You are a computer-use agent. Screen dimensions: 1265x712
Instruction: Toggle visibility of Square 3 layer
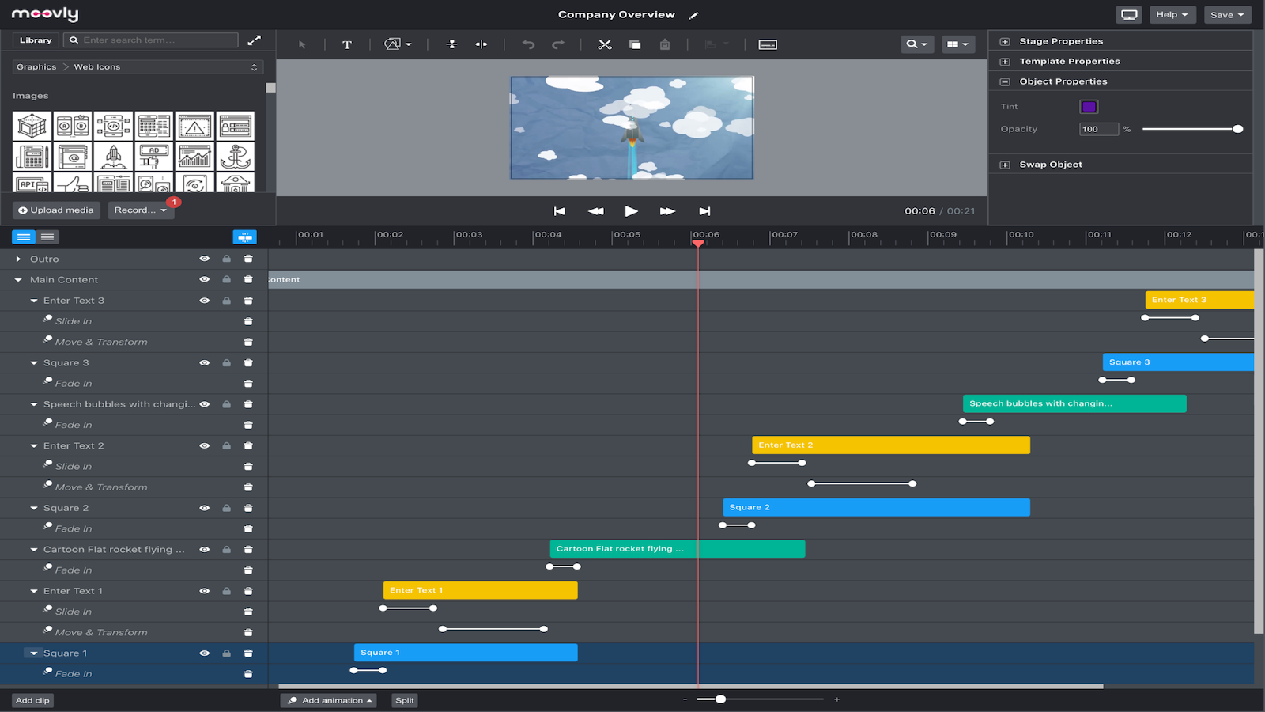click(205, 363)
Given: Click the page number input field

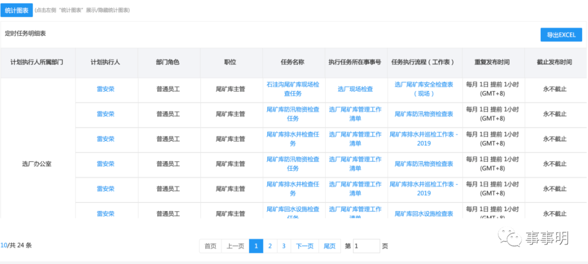Looking at the screenshot, I should coord(366,246).
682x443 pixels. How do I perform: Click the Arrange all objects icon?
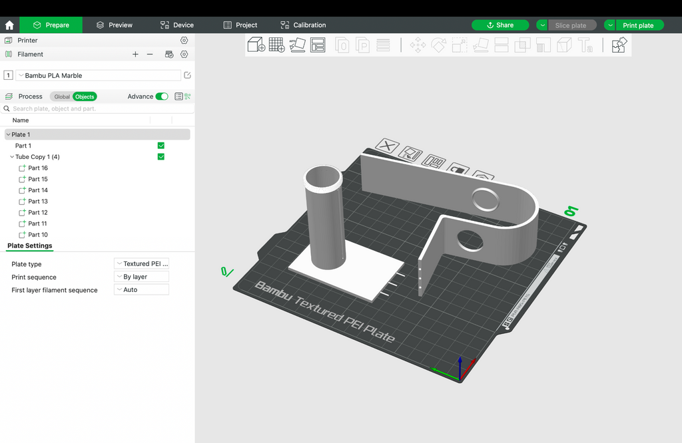click(x=318, y=45)
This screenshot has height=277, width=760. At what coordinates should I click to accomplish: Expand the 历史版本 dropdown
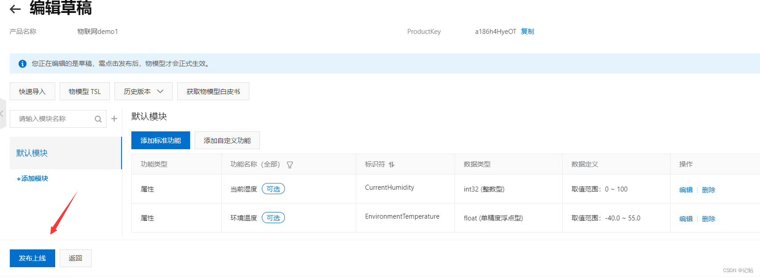(x=143, y=91)
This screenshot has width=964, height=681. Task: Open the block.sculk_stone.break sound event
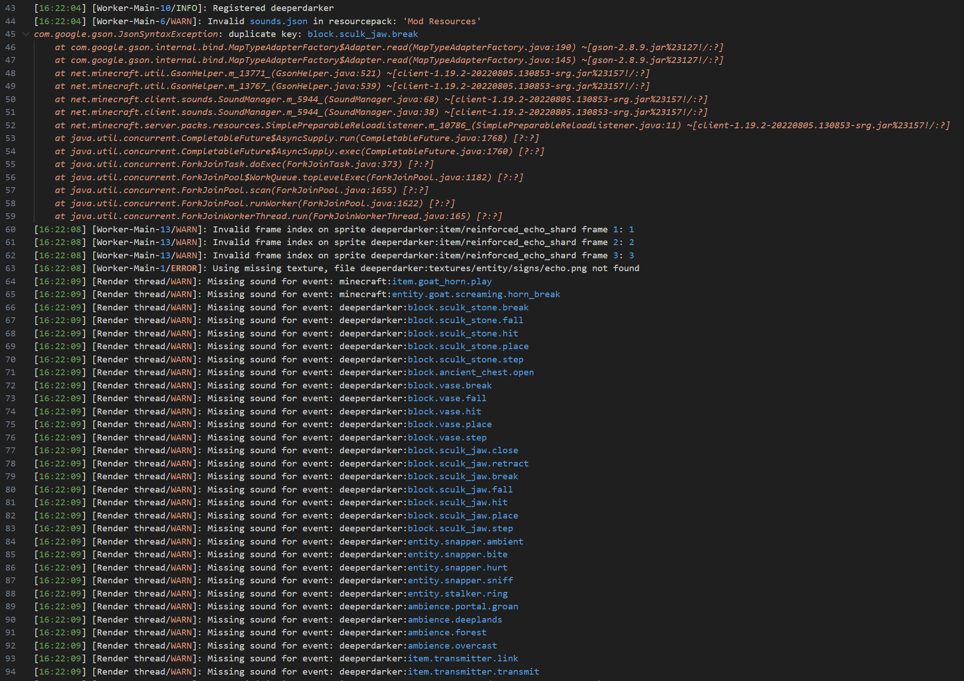[x=468, y=307]
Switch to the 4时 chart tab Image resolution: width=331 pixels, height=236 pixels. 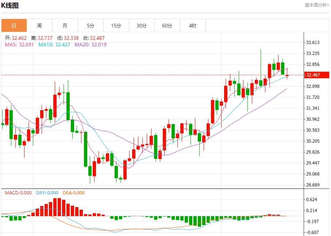(193, 26)
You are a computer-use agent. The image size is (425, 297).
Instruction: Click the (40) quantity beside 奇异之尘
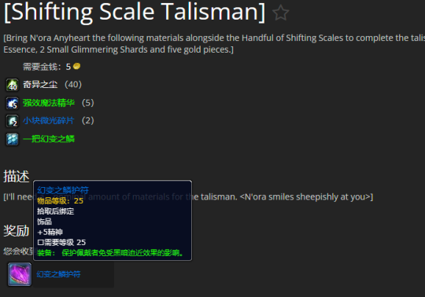pos(73,84)
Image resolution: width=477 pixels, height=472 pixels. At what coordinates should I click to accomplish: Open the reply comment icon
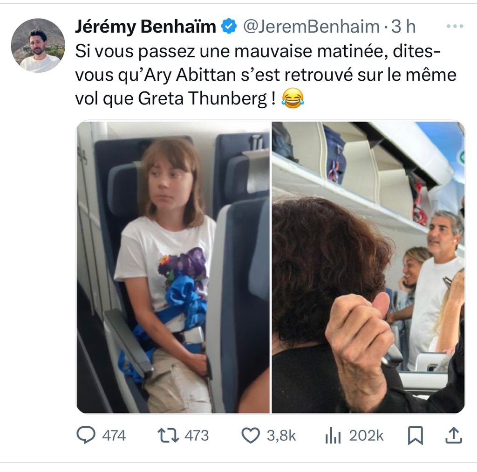pos(86,435)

──────────

◆ **What is being asked**
Render the stretch from the line containing "Given: Click the page number input field" through the line containing "click(x=318, y=45)" as a JSON list of strings, one string per line and blank lines skipped. Leave the pictures out.

◆ **Complete output**
[
  "Given: Click the page number input field",
  "Looking at the screenshot, I should coord(366,246).",
  "682x443 pixels. How do I perform: Click the Arrange all objects icon?",
  "click(x=318, y=45)"
]